Despite the usual highly disorganized nature or Station Four (I, among others, was not on the guest list), the concert went off very well. There was a very big turnout and the floor space was packed, especially for the last couple of acts. The regular bill was supplemented by local heavy/folk metal band Minos, a mainstay of the local scene. With five bands on the bill, the show drove late into the night.
Minos are a local band from Rochester, MN who play fairly regularly in and around the Twin Cities. Hailed as folk metal, most of their material falls upon my ears as more traditional heavy metal with some Scandinavian folk-inspired melodies and themes. Whatever they may be, they always put on an enjoyable show, and this night was no exception. On top of pumping the crowd up for the following acts that night, Minos were so kind as to allow us an interview that evening, conducted by SpaceKev. Promoting their upcoming debut release, Minos were the obvious choice for an energetic and noteworthy band that enjoys stolid support from the locals.
Barren Earth's debut release Curse Of The Red River was one of the best surprises that I got in 2010. Melodic death metal has rarely, if ever, been written and performed so professionally and fluidly. Live as well as on the cd, Barren Earth convey an utter mastery of the music that they play: I was surprised by just how true to their studio recording their set was. Though they were the opening Finnish band on the bill, don't forget that this is essentially a melo-death supergroup. They showed up some of their cohorts in terms of sound and attitude and gave a resoundingly excellent show. If they had technical troubles earlier on their tour, there was no sign of it in Saint Paul.

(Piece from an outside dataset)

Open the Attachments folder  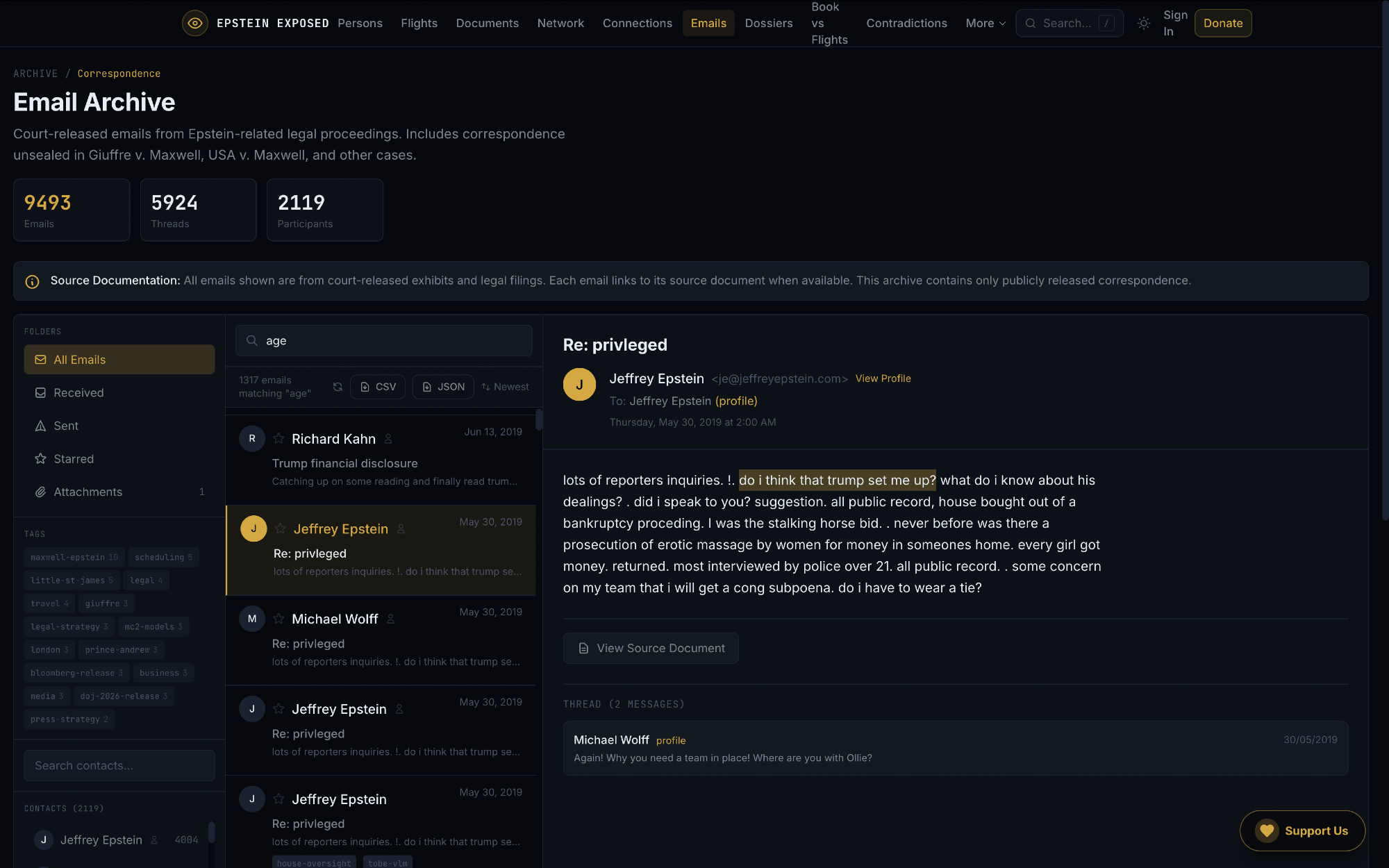[88, 492]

It's no secret that I don't like grindcore, but I also love Finnish metal. Therefore, I have to say that Rotten Sound are probably one of the best (of the few, as well) grindcore bands that I've heard. I'm not too well qualified to judge the quality of this band live, but I think they weren't well known. Many people asked why they weren't the opening act instead of the better known and acclaimed Barren Earth. Whatever else they may or may not be, they did whip the crowd into quite a frenzy.

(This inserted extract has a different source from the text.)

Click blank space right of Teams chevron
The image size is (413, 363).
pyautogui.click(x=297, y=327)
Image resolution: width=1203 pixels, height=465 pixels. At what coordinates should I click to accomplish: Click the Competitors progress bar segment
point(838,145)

The first of the two really big names on the bill, Ensiferum is a band that I've wanted to see live for quite some time, but have always had an interference. In my opinion, Ensiferum put on the best live show through sheer energy and attitude. While frontman Petri Lindroos presents a very intense and formidable presence on stage, his cohorts Markus and Sami ensured that the audience enjoyed a highly interactive and rollicking good time. The sheer constant energy that Ensiferum pumped out was unmatched by any other band. The instrumental breaks and a cappella sections were forged into sing-alongs by the crowd, and the chorus to "Twilight Tavern" was nothing short of thunderous. With the fans worked into such a fervor, the venue had to open the double doors at the back of the hall and use fans to blow in the frigid -20 degree air to cool everyone off.
The final act, the much-awaited and highly anticipated Finntroll, somehow felt a little bit lacking after Ensiferum's. Perhaps it was I forged my way to the front and was promptly slammed by moshers during "Solsagan", or perhaps it was because of the lack of copious amounts of fog, but the energy and sound just weren't quite so crisp. This isn't to say that Finntroll put on a subpar show whatsoever. It was extremely enjoyable to see Nifelvind played live in (almost) its entirety, and I was impressed with the live musicianship and aggressive attitude of the band. The end of the show was ideal, and Finntroll were certainly the band to do it. Ensiferum would have left the crowd in a frenzy, but lacking a certain closure. The slightly less intense Finntroll ensured that everyone had a chance to cool down, enjoy some quality trollish tunes, and go home happy.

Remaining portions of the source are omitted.